Yes variants of this question constantly recur, nevertheless I'll try to do a quick and dirty answer before this gets closed.

A single pass over write of the raw drive with anything, zeros, random, whatever is sufficient to make data practically unrecoverable. This can be done via direct write or via the builtin security commands.

Magnetic force microscopes are not going to extract the data.

Wear leveling in Solid State drives would require disassembly and chip removal to bypass the wear leveling controllers. Custom chip analysis of the wear level swapped bits can extract unwiped old snippets but this would be expensive, time consuming and have very little context. Standard forensic shops won't do this.

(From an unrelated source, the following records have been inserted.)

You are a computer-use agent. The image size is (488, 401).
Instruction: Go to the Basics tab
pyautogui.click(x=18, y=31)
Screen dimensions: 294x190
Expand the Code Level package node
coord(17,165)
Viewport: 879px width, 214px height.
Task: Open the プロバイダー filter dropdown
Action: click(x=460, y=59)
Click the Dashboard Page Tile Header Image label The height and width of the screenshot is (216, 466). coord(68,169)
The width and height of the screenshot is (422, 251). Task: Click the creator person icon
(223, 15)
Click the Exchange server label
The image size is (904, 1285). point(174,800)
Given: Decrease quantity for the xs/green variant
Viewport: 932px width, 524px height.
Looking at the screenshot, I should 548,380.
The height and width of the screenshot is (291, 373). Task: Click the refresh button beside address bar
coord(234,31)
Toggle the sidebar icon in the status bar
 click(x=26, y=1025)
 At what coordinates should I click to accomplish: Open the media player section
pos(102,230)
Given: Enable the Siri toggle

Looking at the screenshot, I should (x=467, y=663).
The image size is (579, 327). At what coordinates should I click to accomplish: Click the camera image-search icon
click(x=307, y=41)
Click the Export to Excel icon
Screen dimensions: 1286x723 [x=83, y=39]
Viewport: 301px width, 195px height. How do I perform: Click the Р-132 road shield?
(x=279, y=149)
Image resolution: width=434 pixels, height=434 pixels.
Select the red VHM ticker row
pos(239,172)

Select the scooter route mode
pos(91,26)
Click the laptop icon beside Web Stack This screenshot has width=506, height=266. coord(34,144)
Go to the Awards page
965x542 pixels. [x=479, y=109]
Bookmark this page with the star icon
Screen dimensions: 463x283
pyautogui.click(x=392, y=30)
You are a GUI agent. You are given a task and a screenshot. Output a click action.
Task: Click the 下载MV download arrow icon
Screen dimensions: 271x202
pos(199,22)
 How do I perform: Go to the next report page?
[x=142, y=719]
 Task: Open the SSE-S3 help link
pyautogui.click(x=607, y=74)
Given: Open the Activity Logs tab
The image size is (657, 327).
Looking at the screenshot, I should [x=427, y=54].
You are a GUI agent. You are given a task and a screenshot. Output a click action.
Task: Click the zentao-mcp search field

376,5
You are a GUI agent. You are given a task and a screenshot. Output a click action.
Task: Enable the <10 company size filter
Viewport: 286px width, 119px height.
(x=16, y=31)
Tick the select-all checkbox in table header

Bad sectors won't be wiped, but if they are truly bad you likely have nothing significant worth the effort of expensive reconstruction of the bad sectors. Yes, bad sectors can be artificially created to hide data, but if you did this you would know it.

Similarly HPA & DCO hidden sectors will not be wiped, but unless you created them and put data there, there's nothing of your's present.

Official classification standards require physical destruction to avoid even the most unlikely release.

Wipe with zeroes then check for non-zero content afterwards to verify. It won't meet military standards but it's a 99.9% solution.

Since you are looking for a simple "Do This", I suggest Eraser, or DBAN.

  • Thanks, this info is very handy. Especially "Yes, bad sectors can be artificially created to hide data, but if you did this you would know it." because I don't even know what a bad sector is, so I wouldn't have created one. Would it be possible to include code/instructions for how to "Wipe with zeroes then check for non-zero content afterwards to verify."